The rhetoric only deteriorates further down the ladder. The secretary of the far-right SPD, which won 10 percent of the vote, reportedly introduced himself in the new parliament by calling for Jews and Roma to be shot at birth. SPD leader Tomio Okamura slammed the Lety deal as over-priced and claimed Lety was a labor camp, not a concentration camp. The communist KSCM joined the complaints.
Babis, who tends to blow with the wind of public opinion, has been flirting with the SPD and KSCM as he struggles to form a government. The former finance minister was forced to apologize in 2015 for denying Lety was a concentration camp.
Roma are 'easier' for Czechs to hate
Though an important signal, the deal promises little progress for Roma rights on the ground.
It was a cynical response to growing international pressure, Mares suggests; the EU recently noted the case. "The timing looks political," he remarks. "The new government can now blame the old to defend itself against the extremist parties."
Ironically, the migrant crisis may also have helped. "The role of 'enemy' has moved to Islam somewhat," states the academic.
However, Miroslav Broz of Konexe says that while he noticed the aggression aimed at Roma eased somewhat in 2015, they are now firmly back in the firing line. "Islam is too abstract. There are a few thousand Muslims in the Czech Republic, but over 250,000 Roma," he points out.
Miker still insists the deal is vital for the effort. "Lety has long been an obstacle for Roma equality," he states. "Denial of the Holocaust and racism are strongly connected. You'll never integrate a minority on whose genocide site you dump pig shit."
While that waste will soon be hauled away, concern remains over what will eventually rise at Lety.
"The fight is not over," Miker announces. "We are worried that there will be problems in building a memorial. On top of that, powerful Roma business interests are already seeking to make money out of the deal."
Out of the ghetto
In March, AGPI will hand the site to the Museum of Romani Culture, and armed with another 120 million crowns, the state institution will starting clearing the farm. Plans for a memorial are vague.

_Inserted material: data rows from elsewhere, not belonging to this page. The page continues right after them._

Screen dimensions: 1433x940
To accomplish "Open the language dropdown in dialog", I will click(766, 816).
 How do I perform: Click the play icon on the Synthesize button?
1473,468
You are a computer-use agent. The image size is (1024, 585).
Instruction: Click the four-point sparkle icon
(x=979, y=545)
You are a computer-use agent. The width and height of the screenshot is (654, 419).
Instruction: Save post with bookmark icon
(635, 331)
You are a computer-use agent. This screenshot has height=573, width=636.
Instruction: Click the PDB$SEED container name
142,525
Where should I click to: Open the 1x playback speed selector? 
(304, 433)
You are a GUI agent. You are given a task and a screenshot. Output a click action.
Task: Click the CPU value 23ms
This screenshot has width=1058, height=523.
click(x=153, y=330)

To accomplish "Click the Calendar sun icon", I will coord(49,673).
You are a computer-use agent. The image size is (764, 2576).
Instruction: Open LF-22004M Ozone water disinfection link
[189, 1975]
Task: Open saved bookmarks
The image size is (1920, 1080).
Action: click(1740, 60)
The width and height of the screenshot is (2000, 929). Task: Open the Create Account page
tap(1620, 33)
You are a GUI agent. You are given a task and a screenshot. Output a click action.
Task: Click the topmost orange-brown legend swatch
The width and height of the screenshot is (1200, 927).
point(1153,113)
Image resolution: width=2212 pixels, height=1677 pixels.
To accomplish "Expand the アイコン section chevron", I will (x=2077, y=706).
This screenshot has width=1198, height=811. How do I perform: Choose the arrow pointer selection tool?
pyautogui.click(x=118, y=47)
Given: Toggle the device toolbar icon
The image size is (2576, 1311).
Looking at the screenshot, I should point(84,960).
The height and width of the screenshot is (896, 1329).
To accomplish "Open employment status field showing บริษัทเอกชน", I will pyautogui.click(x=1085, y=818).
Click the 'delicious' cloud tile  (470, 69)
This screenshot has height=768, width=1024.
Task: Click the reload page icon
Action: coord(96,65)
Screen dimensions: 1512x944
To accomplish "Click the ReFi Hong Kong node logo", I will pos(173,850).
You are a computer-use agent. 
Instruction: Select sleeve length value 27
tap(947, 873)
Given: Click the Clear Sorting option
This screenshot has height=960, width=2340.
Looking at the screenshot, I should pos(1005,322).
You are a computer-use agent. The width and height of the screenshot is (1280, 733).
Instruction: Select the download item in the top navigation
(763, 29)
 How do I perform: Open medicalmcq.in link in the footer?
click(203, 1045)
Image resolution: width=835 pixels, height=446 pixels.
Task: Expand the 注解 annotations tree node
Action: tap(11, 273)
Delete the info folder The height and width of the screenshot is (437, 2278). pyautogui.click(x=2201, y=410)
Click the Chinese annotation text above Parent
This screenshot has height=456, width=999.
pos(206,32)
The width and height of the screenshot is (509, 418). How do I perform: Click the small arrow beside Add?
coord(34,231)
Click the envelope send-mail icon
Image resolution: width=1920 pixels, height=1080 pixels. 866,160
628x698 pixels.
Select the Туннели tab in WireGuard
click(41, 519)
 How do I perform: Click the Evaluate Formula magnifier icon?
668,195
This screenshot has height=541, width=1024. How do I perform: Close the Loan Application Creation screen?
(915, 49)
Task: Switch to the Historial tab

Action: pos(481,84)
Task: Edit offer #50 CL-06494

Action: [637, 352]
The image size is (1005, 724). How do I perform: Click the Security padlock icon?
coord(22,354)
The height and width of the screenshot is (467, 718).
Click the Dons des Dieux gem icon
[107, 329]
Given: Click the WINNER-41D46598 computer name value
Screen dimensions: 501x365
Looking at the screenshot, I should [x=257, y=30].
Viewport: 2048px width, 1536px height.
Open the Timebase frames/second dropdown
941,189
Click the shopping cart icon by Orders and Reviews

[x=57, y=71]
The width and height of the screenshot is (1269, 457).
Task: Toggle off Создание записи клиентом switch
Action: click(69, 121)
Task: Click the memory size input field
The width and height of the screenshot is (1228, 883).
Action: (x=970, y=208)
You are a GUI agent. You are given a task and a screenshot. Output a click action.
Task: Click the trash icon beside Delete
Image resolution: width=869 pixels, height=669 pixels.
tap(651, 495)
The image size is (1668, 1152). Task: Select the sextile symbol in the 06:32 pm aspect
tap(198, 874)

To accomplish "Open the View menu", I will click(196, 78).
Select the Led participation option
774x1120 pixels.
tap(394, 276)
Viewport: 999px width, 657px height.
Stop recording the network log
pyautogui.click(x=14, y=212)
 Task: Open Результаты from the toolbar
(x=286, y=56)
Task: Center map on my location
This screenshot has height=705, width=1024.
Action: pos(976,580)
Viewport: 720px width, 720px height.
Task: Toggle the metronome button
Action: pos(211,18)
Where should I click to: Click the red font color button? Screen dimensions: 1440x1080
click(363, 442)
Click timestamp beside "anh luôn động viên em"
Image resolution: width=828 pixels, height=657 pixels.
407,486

Spokesperson Kristina Kahoutova says whatever is eventually built, "it will not be big." On the one hand, she notes that a memorial to the Roma Holocaust opened in the summer at Hodonin u Kunstatu, the site of another camp near Brno.
However, she also admits the political climate could take a toll. "We have a new government coming. It will depend on the finances, and that may depend on political opposition to the project."
Mares suggests Lety could also be used to stoke hatred further. "The large sum paid by the government may spur anti-Roma feeling, and the extreme parties will seek to use that," he says. "Meanwhile, Roma activists will now need to find a new rallying point."
Miker has little doubt, however, regarding the next challenge. Despite EU legal action, Roma across the region are still often sent to special schools for children with learning difficulties. The exclusion and poverty perpetuated by such policy fuels ghettos such as Predlice. "Education segregation is the next big fight," he declares.